EchoNet-Synthetic: Privacy-preserving Video Generation for Safe Medical Data Sharing

Hadrien Reynaud,Qingjie Meng,Mischa Dombrowski,Arijit Ghosh,Thomas Day,Alberto Gomez,Paul Leeson,Bernhard Kainz
2024-06-03
Abstract:To make medical datasets accessible without sharing sensitive patient information, we introduce a novel end-to-end approach for generative de-identification of dynamic medical imaging data. Until now, generative methods have faced constraints in terms of fidelity, spatio-temporal coherence, and the length of generation, failing to capture the complete details of dataset distributions. We present a model designed to produce high-fidelity, long and complete data samples with near-real-time efficiency and explore our approach on a challenging task: generating echocardiogram videos. We develop our generation method based on diffusion models and introduce a protocol for medical video dataset anonymization. As an exemplar, we present EchoNet-Synthetic, a fully synthetic, privacy-compliant echocardiogram dataset with paired ejection fraction labels. As part of our de-identification protocol, we evaluate the quality of the generated dataset and propose to use clinical downstream tasks as a measurement on top of widely used but potentially biased image quality metrics. Experimental outcomes demonstrate that EchoNet-Synthetic achieves comparable dataset fidelity to the actual dataset, effectively supporting the ejection fraction regression task. Code, weights and dataset are available at <a class="link-external link-https" href="https://github.com/HReynaud/EchoNet-Synthetic" rel="external noopener nofollow">this https URL</a>.
Computer Vision and Pattern Recognition
What problem does this paper attempt to address?

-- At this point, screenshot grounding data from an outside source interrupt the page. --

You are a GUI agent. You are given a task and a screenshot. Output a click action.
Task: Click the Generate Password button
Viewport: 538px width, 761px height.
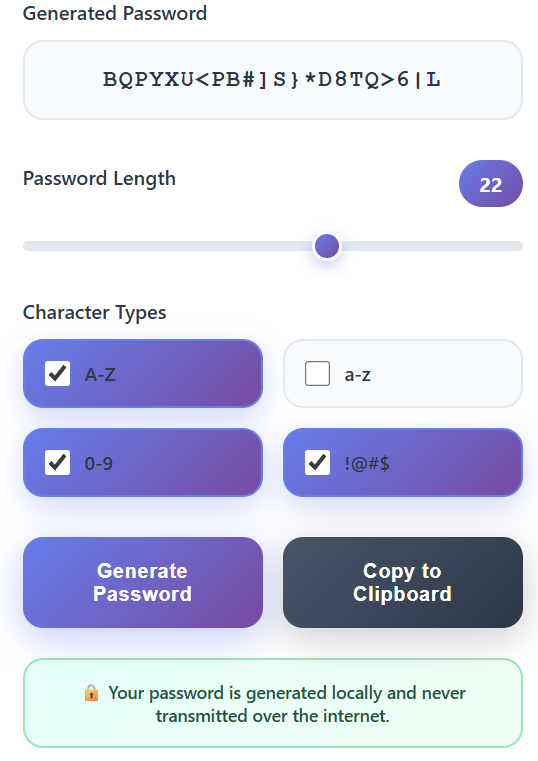click(143, 582)
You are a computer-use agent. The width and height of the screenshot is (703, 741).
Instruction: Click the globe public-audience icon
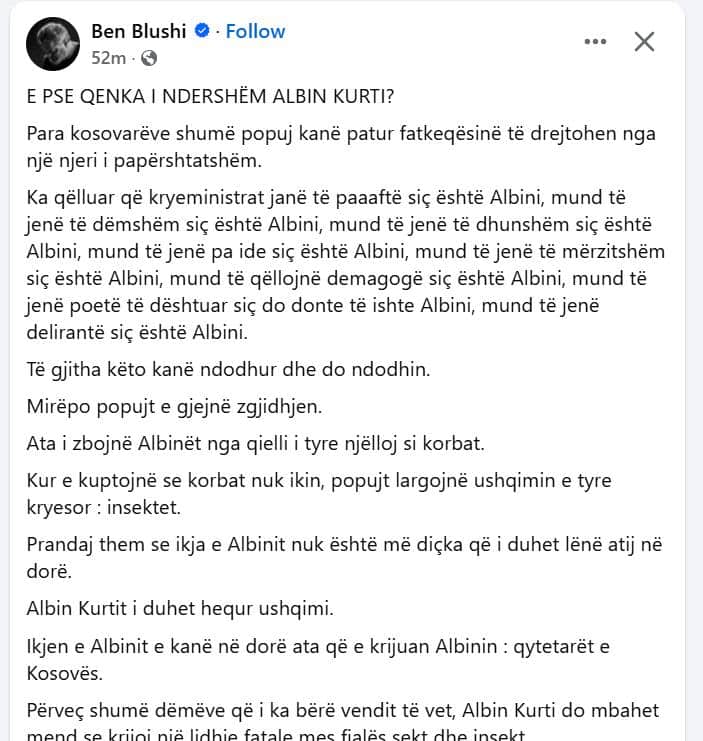[149, 58]
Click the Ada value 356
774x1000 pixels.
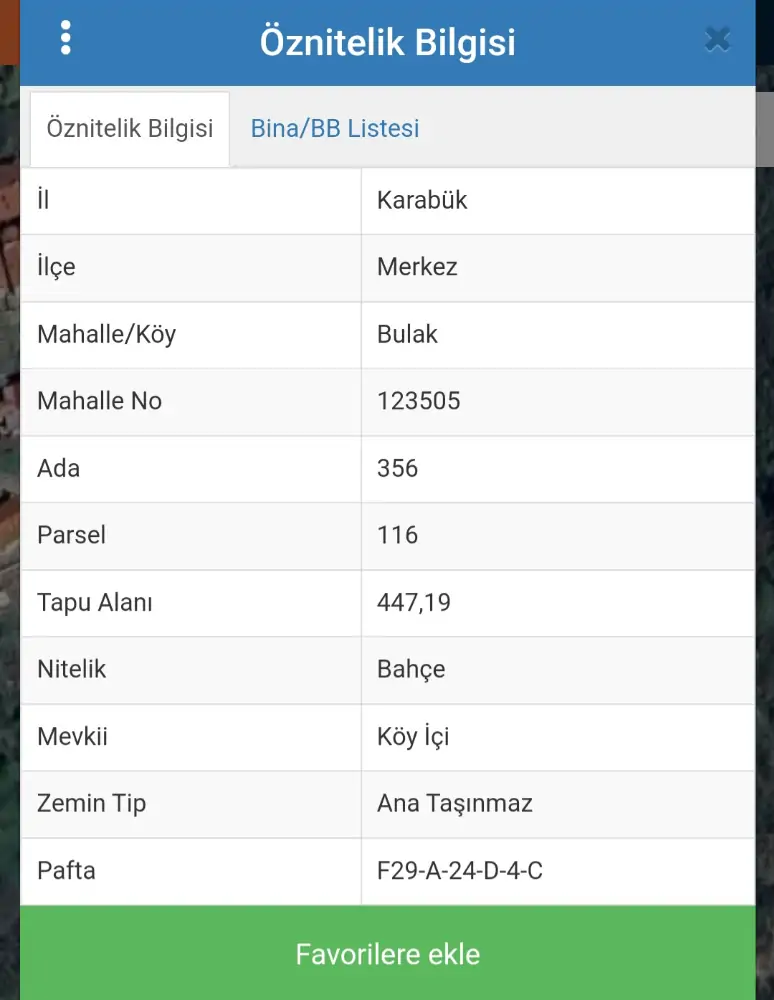(x=397, y=468)
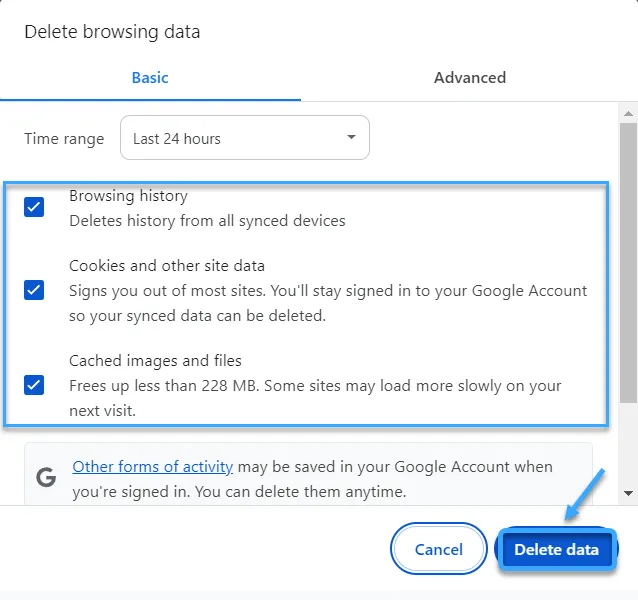This screenshot has height=600, width=638.
Task: Click the Time range label
Action: pos(64,139)
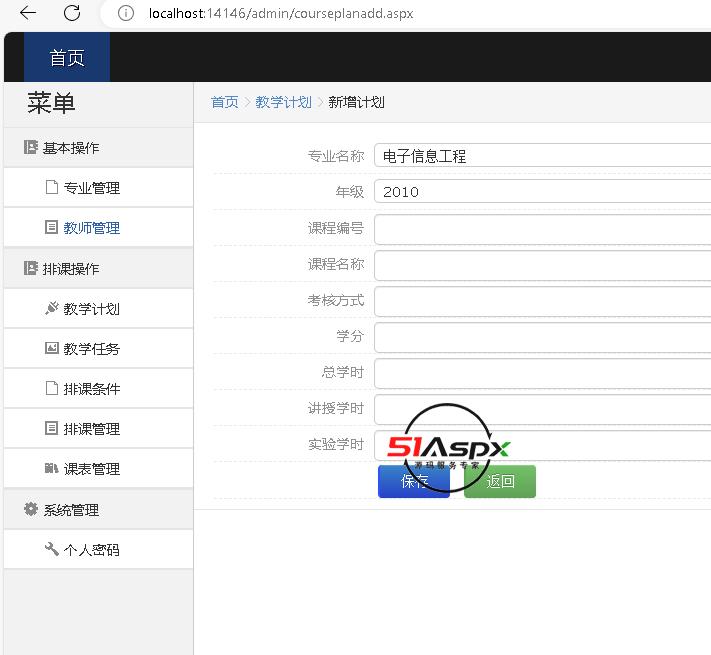
Task: Open 专业管理 in the sidebar menu
Action: [x=91, y=188]
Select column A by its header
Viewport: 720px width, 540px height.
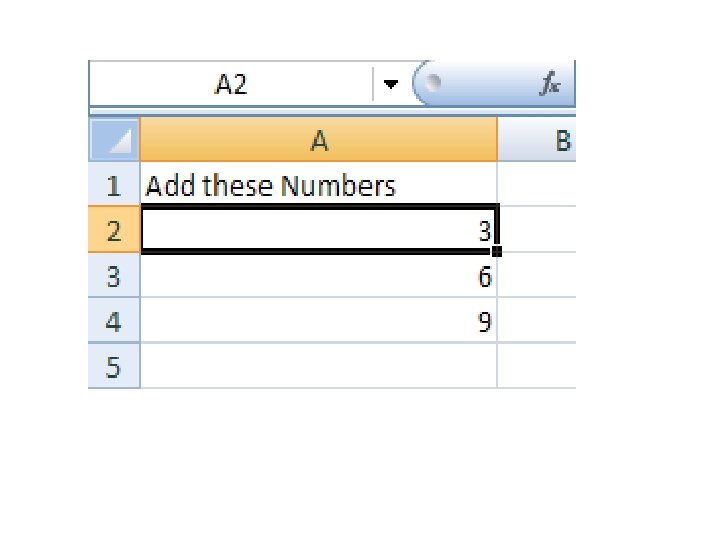[319, 141]
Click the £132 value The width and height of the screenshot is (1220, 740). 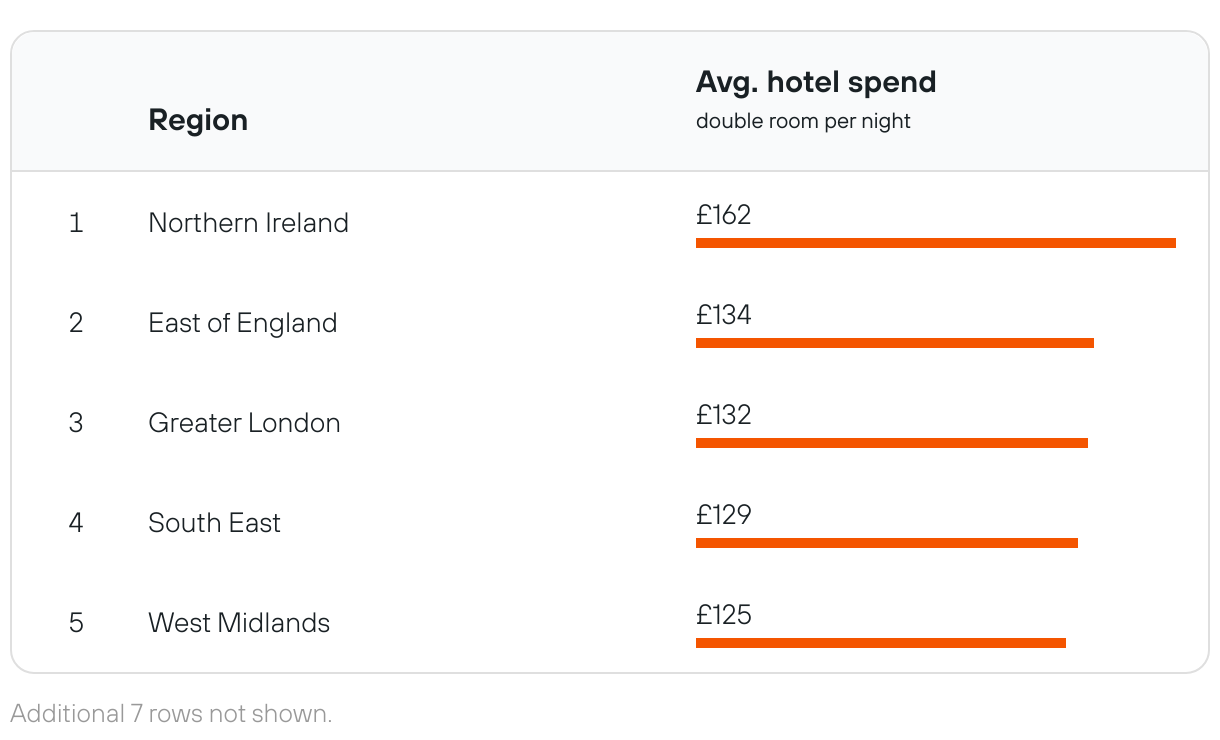(723, 415)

The main problem that this paper attempts to solve is the contradiction between privacy protection and sharing of medical datasets. Specifically, the author proposes a new end - to - end method for generating high - quality synthetic medical imaging data, especially echocardiogram videos, which can support medical research and clinical applications without revealing patients' sensitive information. The key challenges mentioned in the paper include: 1. **Data Privacy**: Medical data contains a large amount of sensitive information, and directly sharing this data will bring privacy risks. Therefore, a method is needed to generate synthetic data for research and training without revealing personal identity information. 2. **Data Quality and Diversity**: The generated synthetic data should not only maintain the quality and diversity of the original data, but also be able to support the performance of downstream tasks, such as the regression task of ejection fraction (LVEF). This means that the generated data must be highly realistic both visually and temporally. 3. **Generation Efficiency**: In order to make the generated data practically applicable to large - scale research projects, the generation process needs to be efficient and be able to generate long and coherent video sequences within a reasonable time. To solve the above problems, the author introduces the Latent Video Diffusion Model (LVDM) based on the diffusion model and designs a complete set of data generation and privacy filtering protocols. This set of protocols not only ensures the quality of the generated data, but also verifies the effectiveness of the data through the evaluation of downstream tasks. In addition, the author also releases the EchoNet - Synthetic dataset, which is a fully synthetic echocardiogram dataset that meets privacy requirements and aims to promote research in related fields.